AP – A strange monolith found jutting out of the rocks in a remote mountain range near Las Vegas, United States has been taken down by authorities.

How it got there is still unsolved.

“It remains unknown how the item got to its location or who might be responsible,” Las Vegas police said on Friday in a series of posts on X announcing the removal of the glimmering, six-foot-four prism.

Its discovery over the weekend, and quick removal because of public safety and environmental concerns, revived a pandemic-era mystery that captured the public’s imagination when shiny monoliths evoking the object that appears in the Stanley Kubrick movie 2001: A Space Odyssey began to appear around the globe.

Members of the Las Vegas police search and rescue team found the object near Gass Peak, part of the vast Desert National Wildlife Refuge where bighorn sheep and desert tortoises can be found roaming. It was the latest discovery in a series of mysterious columns that have popped up since at least 2020.

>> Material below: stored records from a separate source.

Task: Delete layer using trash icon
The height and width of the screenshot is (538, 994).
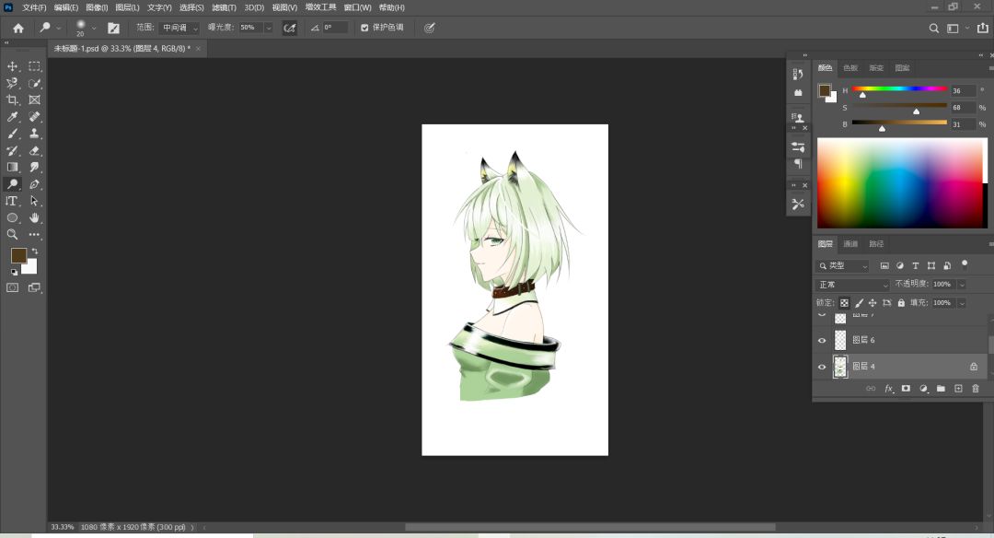Action: point(976,389)
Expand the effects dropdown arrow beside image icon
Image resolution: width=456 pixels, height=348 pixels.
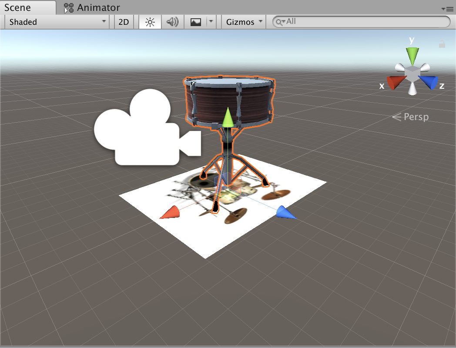(211, 22)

Photos show the monolith before and after its removal in Las Vegas, United States. PHOTOS: AP

In November of that year, a similar metal monolith was found deep in the Mars-like landscape of Utah’s red-rock desert. Then came sightings in Romania, central California, New Mexico and on the famed Fremont Street in downtown Las Vegas.

All of them disappeared as quickly as they popped up, adding to the lore.

“This thing is not from another world,” Lieutenant Nick Street of Utah’s Department of Public Safety said at the time. The Utah monolith, believed to be the first in the series, had been embedded in the rock in an area so remote that officials didn’t immediately reveal its location for fear of people getting lost or stranded while trying to find it.

But Internet sleuths quickly found the coordinates, and hordes of curious tourists eager to see and touch the otherworldly object arrived, flattening plants with their cars and leaving behind human waste in the bathroom-free backcountry.

Authorities said the same concerns led them to tear down the latest monolith on Thursday. It was illegally installed on federal land established to protect bighorn sheep and is home to rare plants and desert tortoises.